See, as Sean Murray, the director of Hello Games, has constantly pointed out with their title, No Man's Sky is a game about choices. Discussions regarding player choice have been done ad-nausea in many ways, but Hello Games is clearly trying to capture the feel of tangential choice the player has. The game's mechanics dictate their behavior, not the game itself. This could, in theory, allow the player to play No Man's Sky indefinitely. Scour one of the 18 Quintilian planets the game can offer for resources, hidden caves, underwater treasures, or new wildlife. Engage in piracy and warfare with your spaceship, or become a master merchant and play the stock market at a kiosk. Or simply go someplace random and wreak havoc until the robotic sentinels come for you.

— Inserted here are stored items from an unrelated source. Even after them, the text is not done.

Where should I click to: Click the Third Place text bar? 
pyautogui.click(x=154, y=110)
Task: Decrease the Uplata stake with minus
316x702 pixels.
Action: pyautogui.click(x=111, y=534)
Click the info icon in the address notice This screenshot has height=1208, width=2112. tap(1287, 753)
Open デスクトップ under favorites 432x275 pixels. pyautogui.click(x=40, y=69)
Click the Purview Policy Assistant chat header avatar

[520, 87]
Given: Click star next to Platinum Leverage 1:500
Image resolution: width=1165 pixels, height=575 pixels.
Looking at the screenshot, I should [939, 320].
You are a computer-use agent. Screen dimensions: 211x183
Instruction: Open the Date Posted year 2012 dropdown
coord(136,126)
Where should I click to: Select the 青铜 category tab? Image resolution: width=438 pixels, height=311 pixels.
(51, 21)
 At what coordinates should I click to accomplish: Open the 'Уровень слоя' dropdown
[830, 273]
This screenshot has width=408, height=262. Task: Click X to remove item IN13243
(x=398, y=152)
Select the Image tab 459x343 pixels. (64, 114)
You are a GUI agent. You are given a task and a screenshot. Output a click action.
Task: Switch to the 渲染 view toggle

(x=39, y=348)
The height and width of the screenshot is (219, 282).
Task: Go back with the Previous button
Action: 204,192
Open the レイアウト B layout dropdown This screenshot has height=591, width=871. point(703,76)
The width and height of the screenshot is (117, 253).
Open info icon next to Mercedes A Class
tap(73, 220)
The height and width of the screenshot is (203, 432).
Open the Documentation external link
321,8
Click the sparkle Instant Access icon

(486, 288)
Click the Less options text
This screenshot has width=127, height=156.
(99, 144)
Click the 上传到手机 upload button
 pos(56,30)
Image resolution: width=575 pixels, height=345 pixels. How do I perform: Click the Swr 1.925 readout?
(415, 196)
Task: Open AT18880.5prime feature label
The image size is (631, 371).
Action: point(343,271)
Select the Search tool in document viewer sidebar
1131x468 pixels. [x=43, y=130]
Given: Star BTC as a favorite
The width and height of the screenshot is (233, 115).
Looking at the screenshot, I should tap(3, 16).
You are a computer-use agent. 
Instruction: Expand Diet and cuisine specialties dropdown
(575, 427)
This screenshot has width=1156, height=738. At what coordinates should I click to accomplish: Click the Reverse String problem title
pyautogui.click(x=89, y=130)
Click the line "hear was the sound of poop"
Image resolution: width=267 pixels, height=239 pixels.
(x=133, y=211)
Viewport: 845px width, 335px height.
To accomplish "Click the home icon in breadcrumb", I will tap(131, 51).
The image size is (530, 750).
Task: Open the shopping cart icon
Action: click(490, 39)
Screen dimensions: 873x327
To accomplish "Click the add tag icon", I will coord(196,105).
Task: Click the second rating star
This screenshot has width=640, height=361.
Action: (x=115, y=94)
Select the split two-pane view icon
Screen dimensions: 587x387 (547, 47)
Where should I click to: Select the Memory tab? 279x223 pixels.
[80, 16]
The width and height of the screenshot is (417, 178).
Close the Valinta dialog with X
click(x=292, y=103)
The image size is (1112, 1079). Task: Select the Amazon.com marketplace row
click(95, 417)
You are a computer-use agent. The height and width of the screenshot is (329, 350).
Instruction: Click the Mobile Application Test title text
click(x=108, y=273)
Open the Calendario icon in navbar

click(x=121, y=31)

These type of choices are what make No Man's Sky so alluring; they are not forced upon the player. Much like the freedom some sandbox games can give you, No Man's Sky is hoping to emulate that on a galactic level—infinite possibilities if you are willing to take them. The world reacts to your choices as well, so they are not done in a vacuum; consequences can, and likely will, occur during the game if you are not careful.
In truth, the best way to describe No Man's Sky is to simply show it to people. The pictures of far-off planets, exotic wildlife and vibrant colors and shapes are supposed to invoke a classic Sci-Fi feel, reaching back to famous art by the likes of Paul Lehr, Roger Dean and Wayne Barlowe to present a dynamic, alien world to players. Everything, from the animals on the ground to the color of the trees, is proceduraly generated, meaning no two planets will ever be exactly alike in the game thanks to a mathematical algorithm.
This also leads to the biggest question of all with No Man's Sky; despite all we know about the game, it is still wrapped in mystery regarding its full potential. There are elements of the game that are not fully disclosed by Hello Games, including the possibility of a multiplayer style mode and an actual climax, or new game plus. All Sean Murray has stated is that for most people, the end goal is to reach the center of the universe, a journey that many may not even take in the end when the game is finally released.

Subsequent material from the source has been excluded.